1993 -- Aiken native Irene Trowell-Harris becomes the third female general and first African-American female general in the National Guard.
-- W. Melvin Brown becomes the first African-American to be named to the S.C. Business Hall of Fame for his work in building the American Development Corporation, a North Charleston company that made military equipment, some of which helped win the 1991 Persian Gulf War.
-- Columbia native Kimberly Aiken becomes the first African-American to win the Miss American title.
1994 -- Legislataive Black Caucus members torpedo a compromise proposal to move the Confederate Naval Jack from over the capitol dome. Republicans place a straw poll question on whether to fly the banner on their primary ballot. Republicans, voting in record numbers, overwhelmingly vote by about four to one to continue to fly the banner.
-- A November state-wide survey shows that three-fourths of whites see job opportunities as equal while three-fifths of black citizens see continued racial bias in favor of whites.
-- The number of African-Americans in the S.C. House of Representatives increases from eighteen to twenty-four, but Republicans take over a majority of the body.
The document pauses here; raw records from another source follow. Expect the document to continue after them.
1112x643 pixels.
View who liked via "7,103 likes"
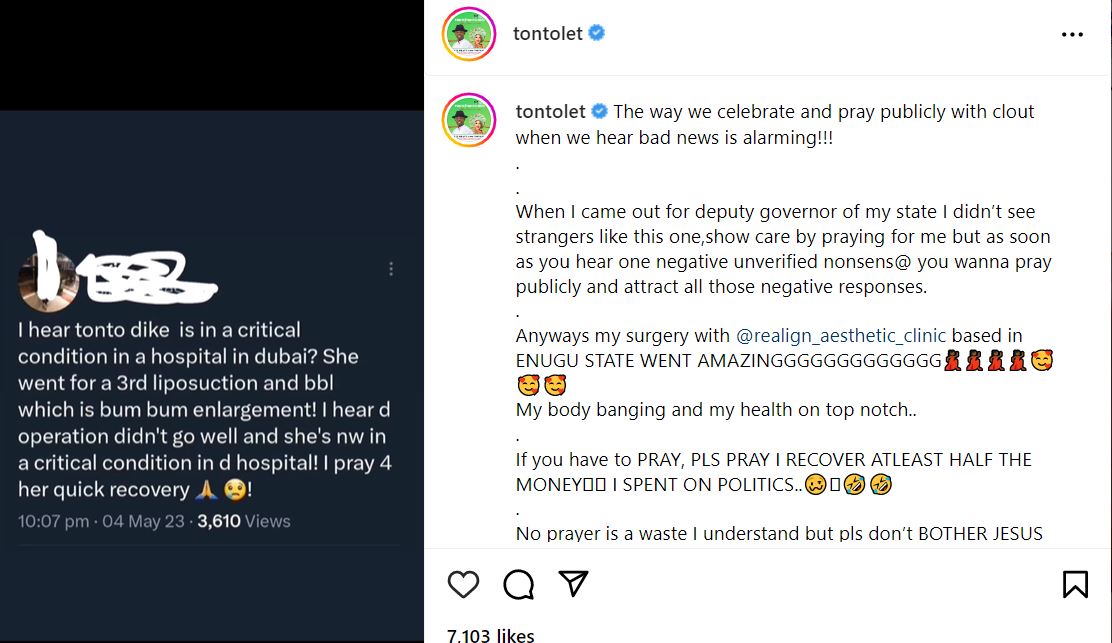tap(490, 635)
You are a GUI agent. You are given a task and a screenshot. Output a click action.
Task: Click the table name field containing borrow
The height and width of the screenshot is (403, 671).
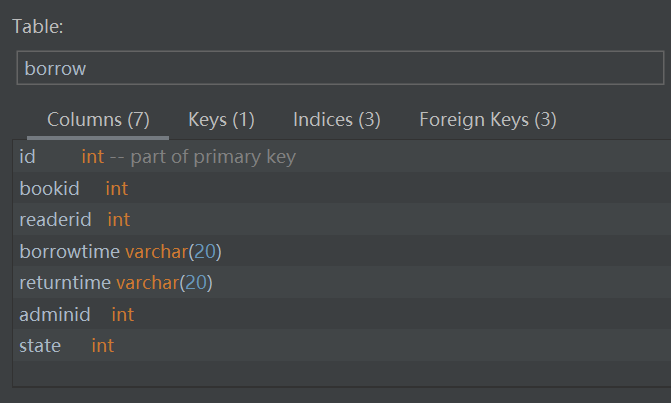pos(340,68)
Six African-Americans are elected to the state senate.
1995 -- Tim Scott wins a Charleston County Council seat in a special election, the first African-American to win public office in the state as a Republican in modern times.
-- The U.S. Supreme Court rules in Miller v. Johnson that race cannot be the predominant factor in creating election districts at any level. This sets the stage for redrawing district lines in South Carolina and other states that had in recent years enabled African-Americans to win office.
-- A November state-wide survey reveals that while most blacks and whites work with each other at their places of employment, they live separate lives socially and religiously.
-- Gov. David Beasley creates a Commission on Race Relations to seek ways to combat racially motivated crimes (such as some of the church burnings that had taken place) and to improve educational and economic opportunities.
1997 -- Eartha Kitt, world famous singer and Broadway star, returns to her home state of South Carolina for a benefit performance at Benedict College, creating the Eartha Kitt Performing Arts Scholarship.
-- Governor David Beasley reverses his previous position on flying the Confederate Naval Jack over the capitol dome and seeks a compromise to lower the banner. He loses to determined Republican opposition in the legislature.
-- August. Special primary elections are held in legislative districts that have been redrawn to eliminate the advantage given to African-American candidates.